Tegen 2014 zou de schuldenlast van de overheden uit de industriële wereld stijgen tot gemiddeld 110 procent van het bbp. Dat is ongezien in vredestijd en voor het eerst in de geschiedenis wacht deze overheden ook nog eens een gepeperde vergrijzingsfactuur. Het economische herstel zal daarom de tekorten en schulden niet vanzelf uitwissen, hoogstens wat stabiliseren. Deze situatie is “onhoudbaar”, zegt ook de Bank voor Internationale Betalingen.

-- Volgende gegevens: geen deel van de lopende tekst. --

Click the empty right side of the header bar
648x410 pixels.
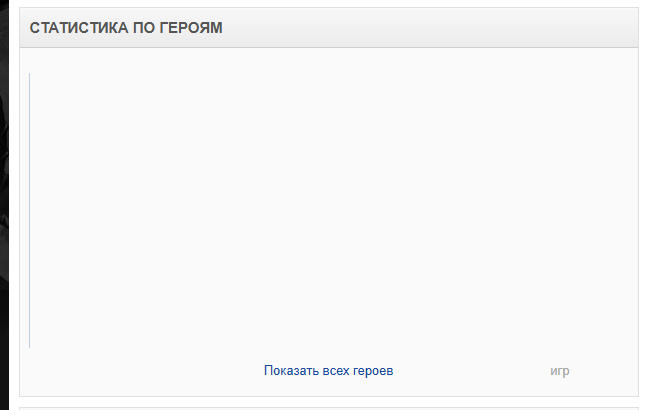[x=450, y=28]
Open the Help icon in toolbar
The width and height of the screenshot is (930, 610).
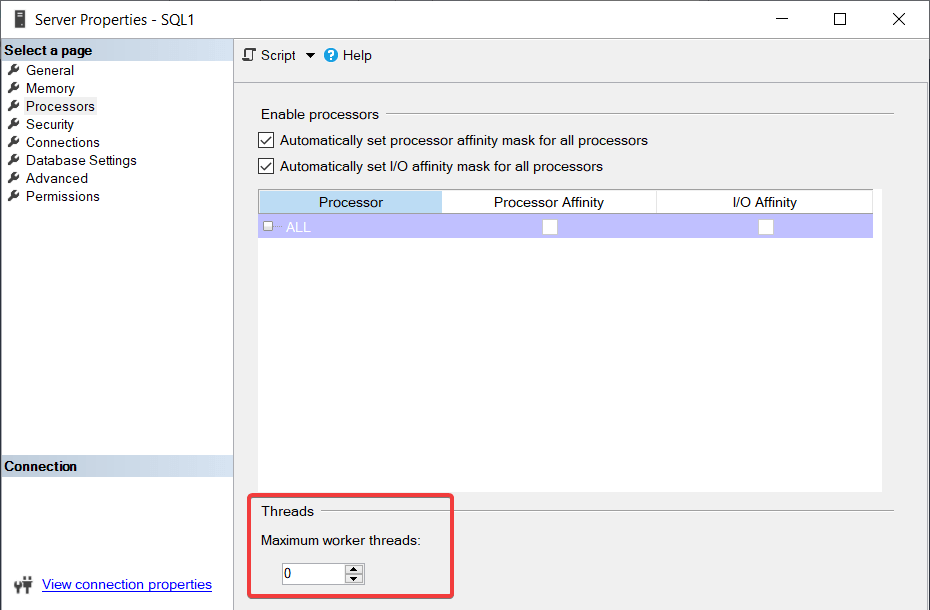point(331,56)
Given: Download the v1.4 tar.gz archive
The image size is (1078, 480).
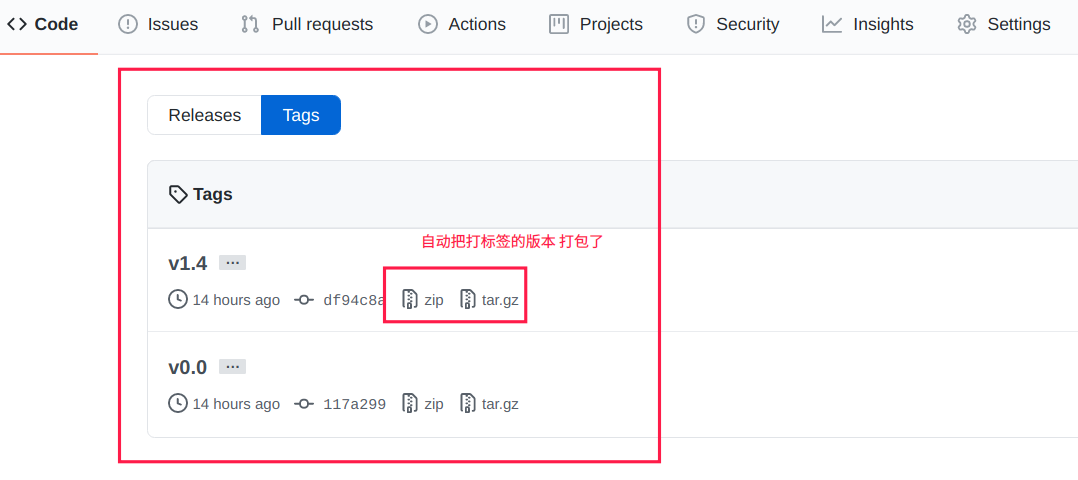Looking at the screenshot, I should pos(489,300).
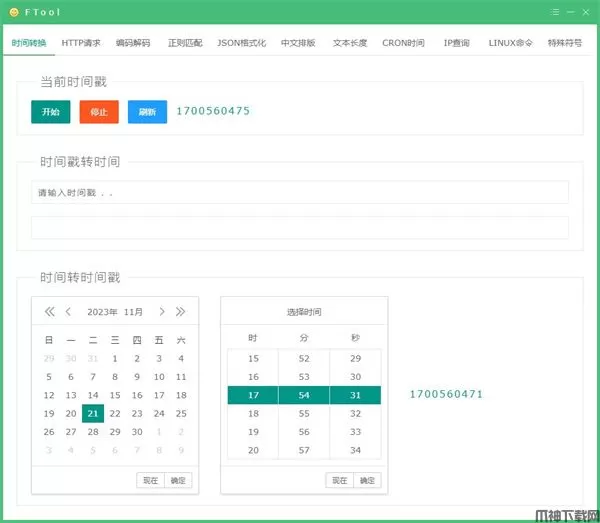The image size is (600, 523).
Task: Click the FTool smiley logo icon
Action: pos(12,11)
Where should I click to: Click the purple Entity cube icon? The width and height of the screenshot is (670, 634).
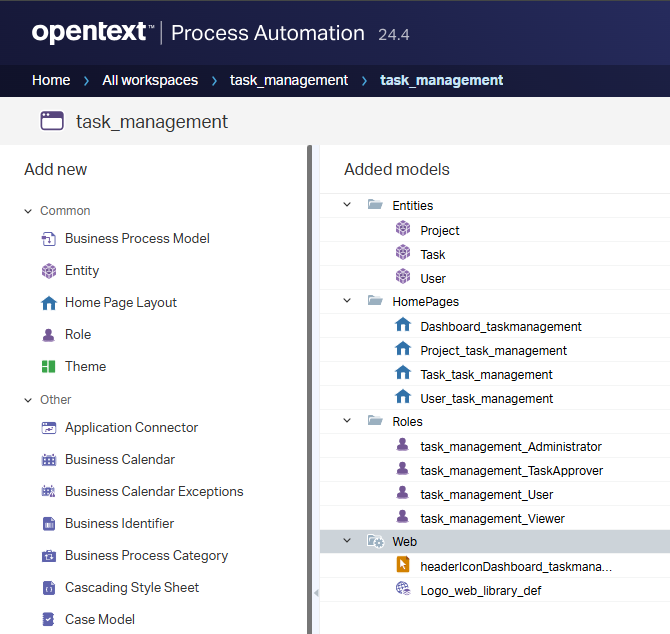coord(48,271)
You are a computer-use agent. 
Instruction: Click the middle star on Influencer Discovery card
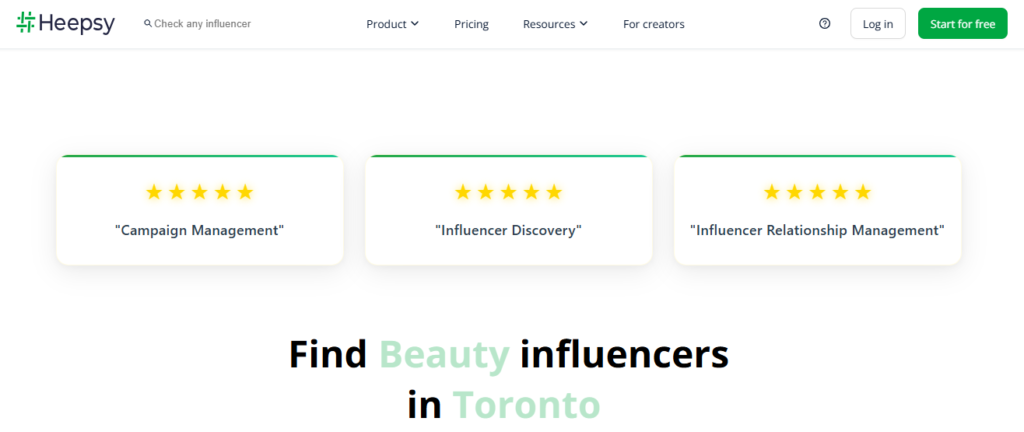508,192
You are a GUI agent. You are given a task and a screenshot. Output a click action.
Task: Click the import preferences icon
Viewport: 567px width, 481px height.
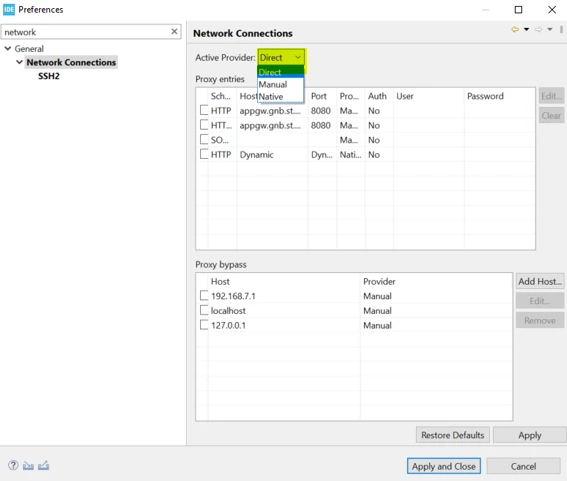point(28,465)
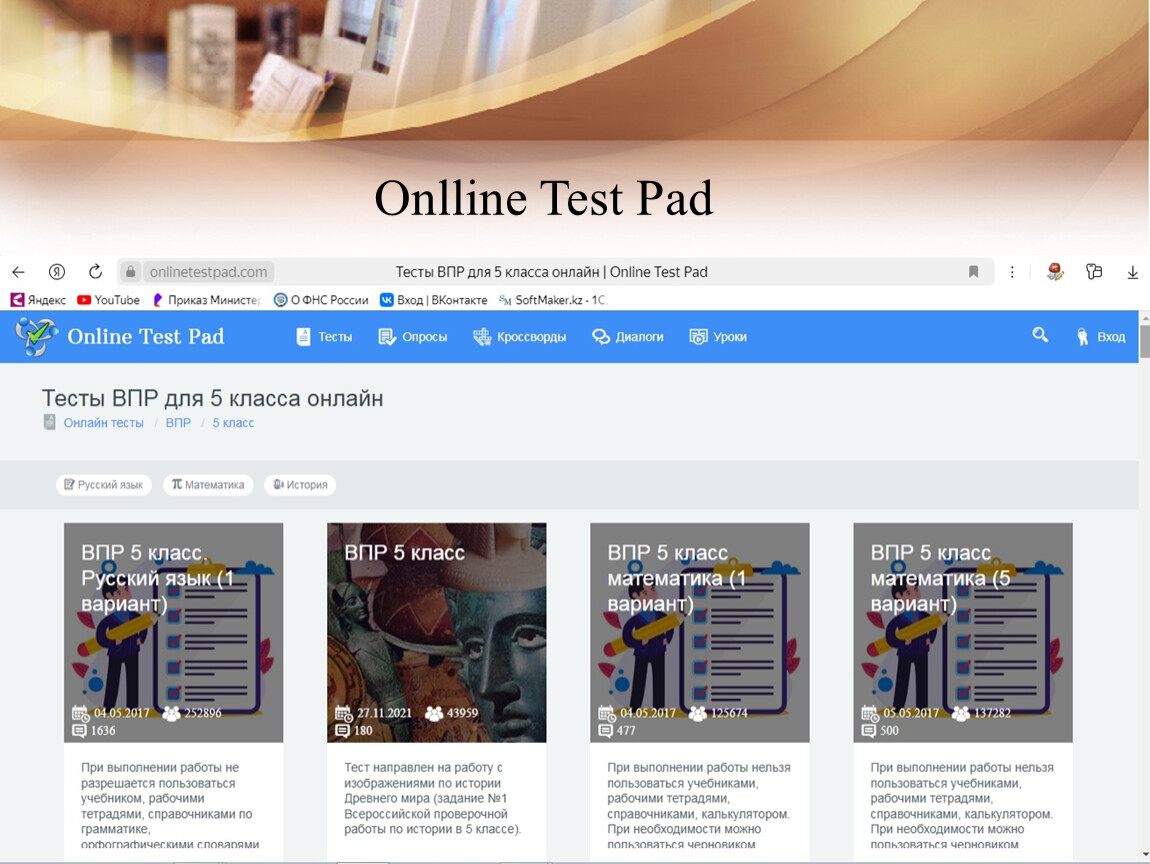
Task: Bookmark this page using bookmark icon
Action: (973, 272)
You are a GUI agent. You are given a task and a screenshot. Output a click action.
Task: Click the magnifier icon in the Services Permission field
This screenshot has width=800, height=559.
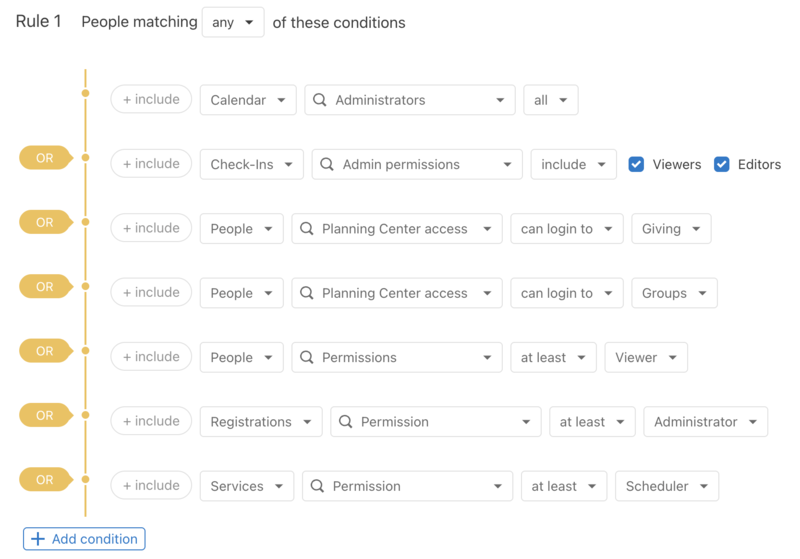[318, 486]

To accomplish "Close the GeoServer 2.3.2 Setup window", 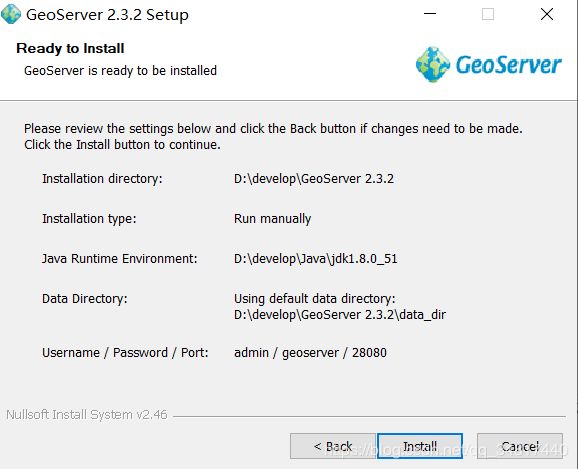I will point(547,14).
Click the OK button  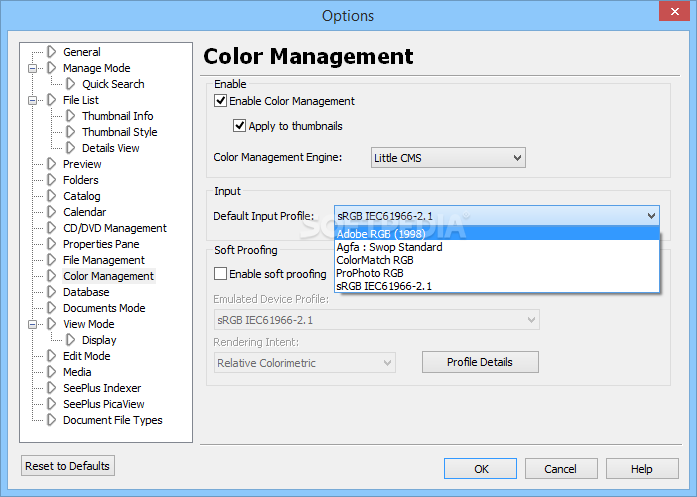pos(481,469)
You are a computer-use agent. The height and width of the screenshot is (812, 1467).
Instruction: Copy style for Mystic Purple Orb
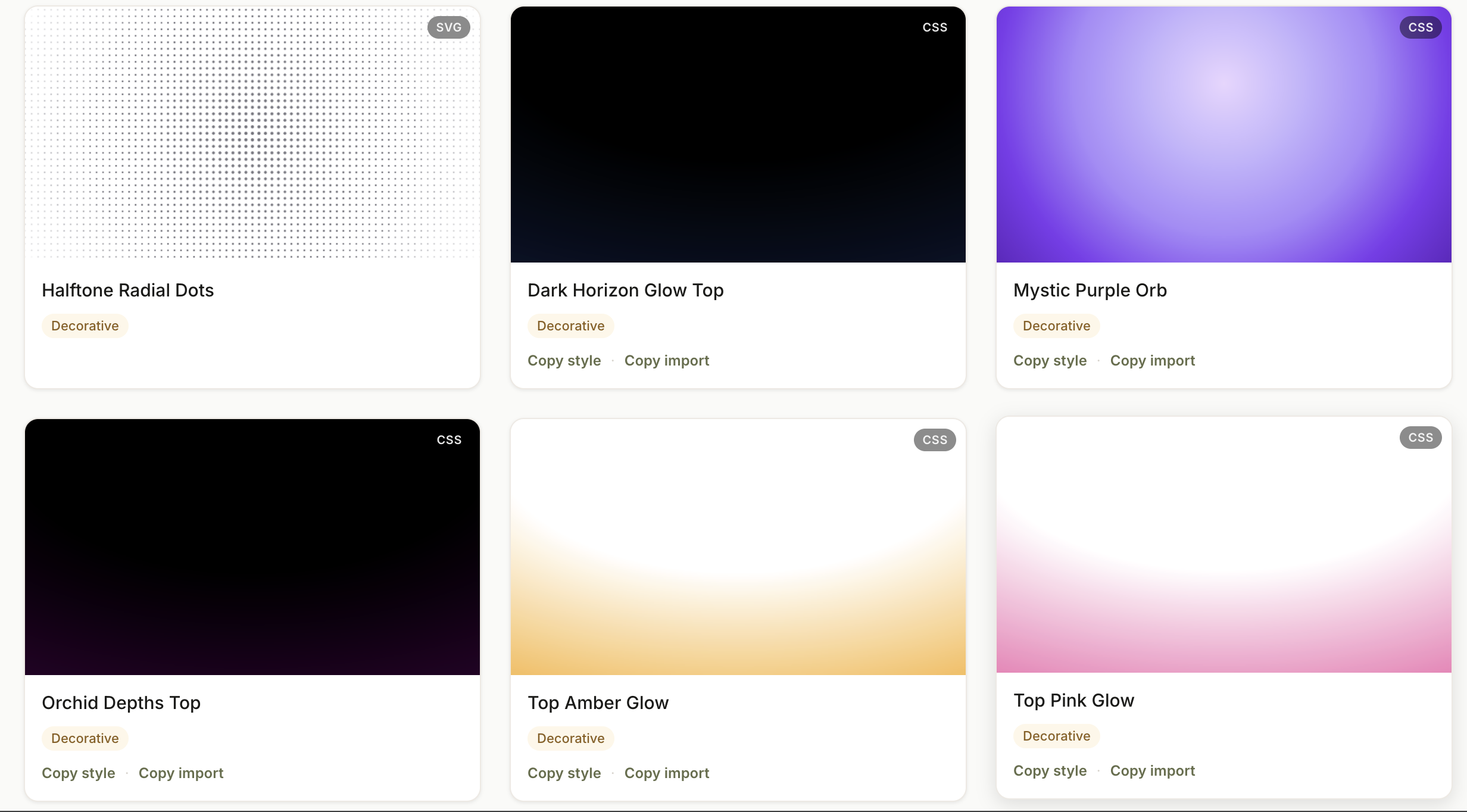point(1050,361)
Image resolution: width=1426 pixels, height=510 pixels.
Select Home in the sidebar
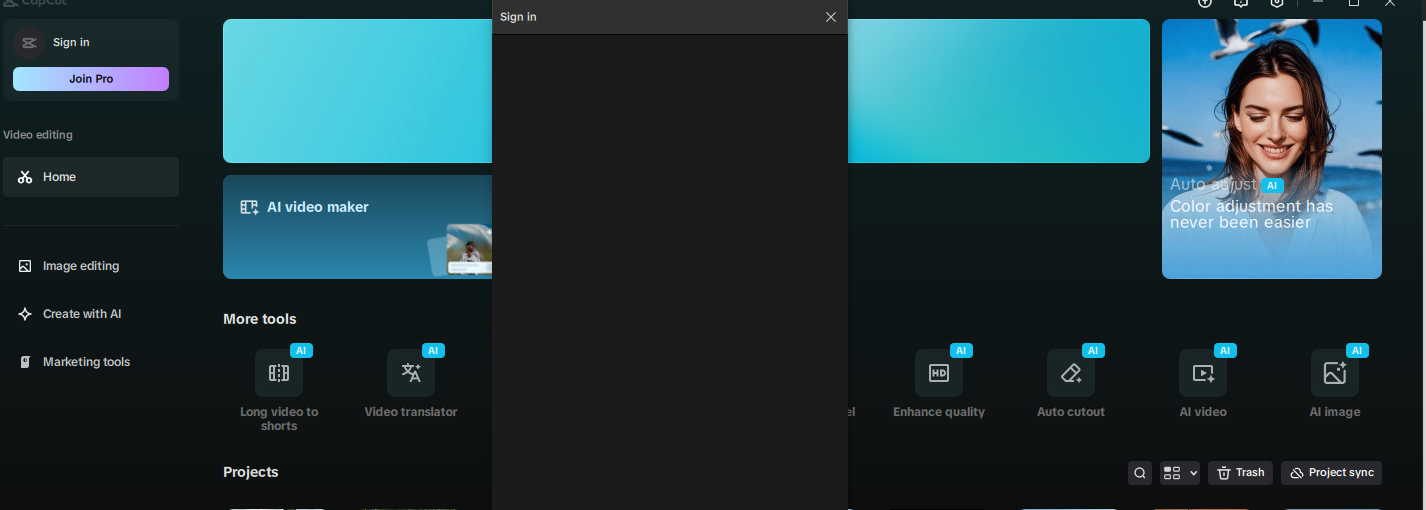pyautogui.click(x=91, y=177)
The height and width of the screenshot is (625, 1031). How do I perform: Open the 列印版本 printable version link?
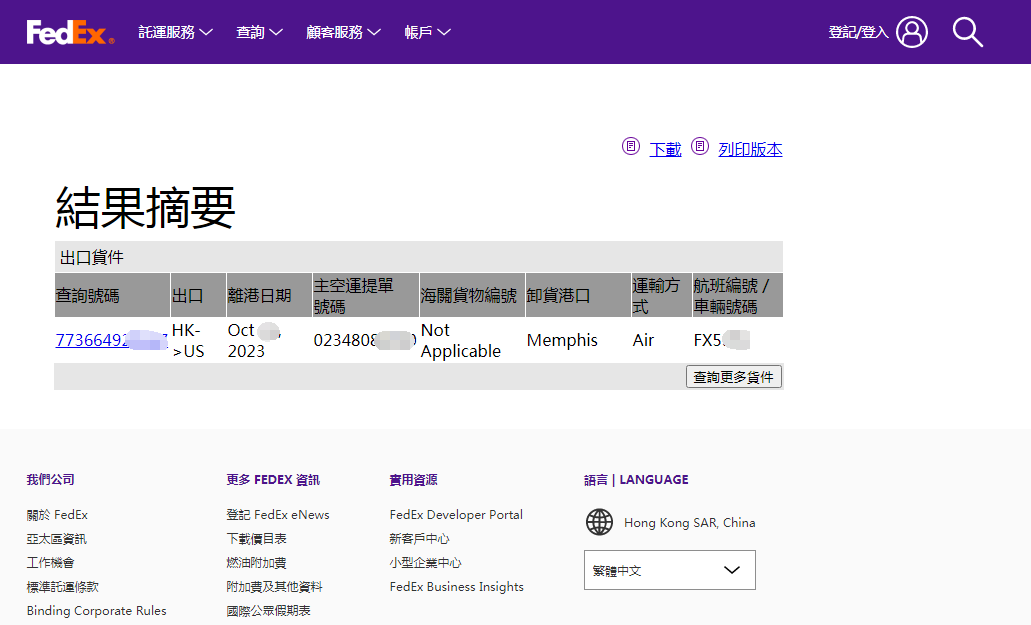(x=750, y=149)
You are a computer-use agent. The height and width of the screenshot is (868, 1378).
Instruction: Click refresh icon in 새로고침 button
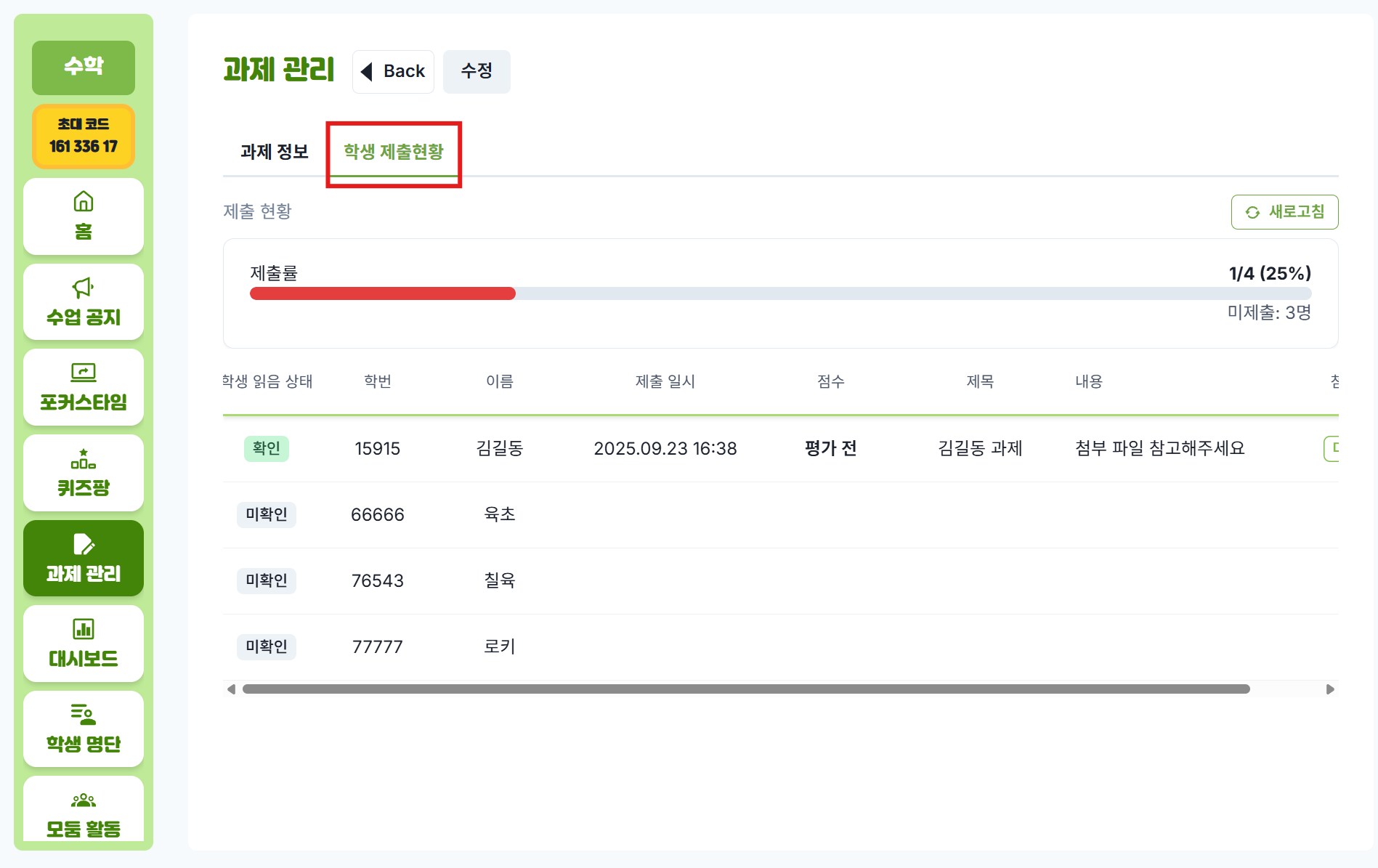point(1252,212)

Om het tij te keren, staan deze landen voor gigantische inspanningen. Om tegen 2030 een schuldratio van 60 procent te hebben in de industriële landen, is een begrotingsinspanning van gemiddeld 8 procent van het bbp nodig in de periode 2011-2020. België heeft een inspanning van 5,8 procent nodig om tegen 2030 een schuldgraad van 60 procent te behalen en moet tot 2030 een primair saldo van 4,7 procent aanhouden. Maar die oefening is in het verleden dus nog door verschillende landen tot een goed einde gebracht (zie tabel Zwaar saneren: het is nog gedaan in westerse landen). Schuld- ratio’s van meer dan 100 procent kwamen geregeld voor, maar alles werd afbetaald. Precies omdat saneren en schuldafbouw de groei niet nekken die nodig is om de schulden af te lossen.

Saneren en schuldafbouw

Bij een schuldratio van 80 procent of meer is een besparingsoefening een gezonde kuur om meerdere redenen. De baten van schuldafbouw zijn groter dan de kosten van een eventueel dalende vraag omdat:

Het risico op stijgende rentevoeten stijgt naarmate de schuldenlast oploopt. De obligatiemarkten worden nerveus en eisen steeds hogere risicopremies. Dan gaan de poppen aan het dansen en worden de obligatiemarkten de facto de baas in een land, vraag dat maar aan Griekenland. Het risico is dat de opgelegde besparingen te bruusk moeten worden uitgevoerd. “Markten verplichten overheden te bezuinigen en belastingen te verhogen op een ogenblik dat de privésector nog niet hersteld is. Markten dreigen een deflatoire spiraal op gang te brengen in Europa”, zegt Paul De Grauwe van de KU Leuven.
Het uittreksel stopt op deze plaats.